NMDC Ontology Workshop

October 21-24, 2019, Lawrence Berkeley National Laboratory

The NMDC hosted a workshop on October 21-24, 2019 to understand how data standards are supporting the microbiome sciences. We hosted over 50 attendees with expertise in microbiome research, data standards, genome annotation, bioinformatics, and community engagement. The workshop goals were to review how standards are currently used, explore approaches for improving community adoption of and compliance with standards, build consensus around the importance of metadata, and establish a network of key stakeholders to advocate for standards across their organizations and communities.

Key Takeaways

Workshop participants discussed shared challenges and brainstormed ways to address them, then the provided recommendations below, which the NMDC is working to support.
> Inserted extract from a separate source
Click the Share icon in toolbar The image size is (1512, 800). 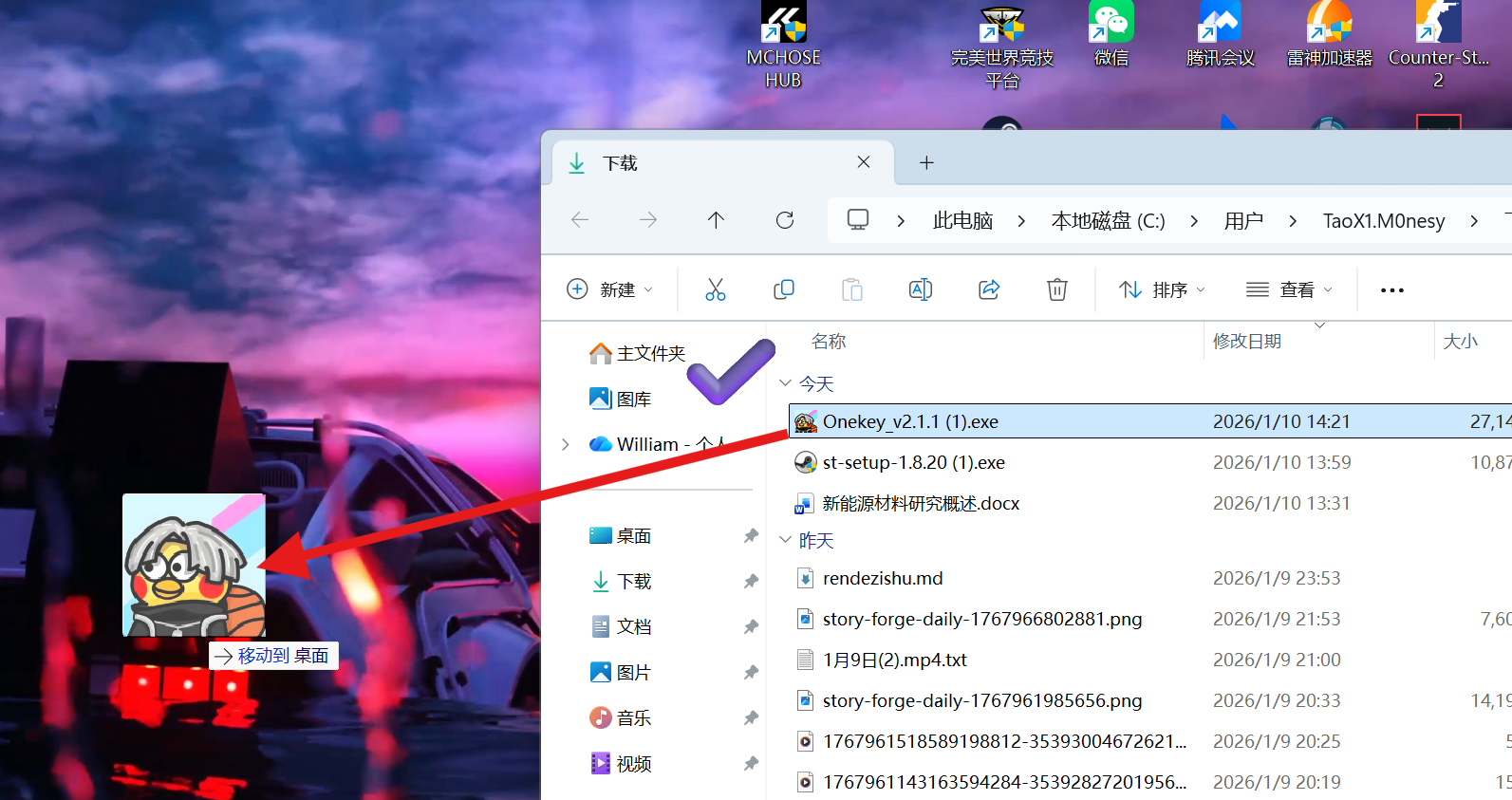[989, 289]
Encourage a culture that shares microbiome data, by:

  • Establishing Digital Object Identifiers (DOIs) to enable dataset citations.
  • Hosting data analysis competitions to support FAIR data training for early career researchers.
  • Celebrating the value added by impactful meta-analyses.
  • Establishing comprehensive and coordinated data management plan(s) in collaboration with funders, publishers, and research services centers.
  • Providing training for a variety of learning styles.
  • Establishing a certification of “compliance”.

Understand and reduce barriers to data submission, by:

  • Understanding how communities are currently using MIxS packages.
  • Exploring ways to harmonize data submission processes across platforms.
  • Validating sample metadata with immediate, informative feedback.

Resources

Toolbox Dialogue Initiative NMDC Report

  • The workshop opened with the Toolbox Dialogue Initiative (TDI), who led several exercises to prepare participants for the workshop topics and for open, respectful dialogue. After the workshop, the TDI provided a set of recommendations for the NMDC team, which included: define “open science,” give credit for sharing well-curated datasets, work with communities to incentivize data sharing, acknowledge that this work will evolve, and continue engaging with the community.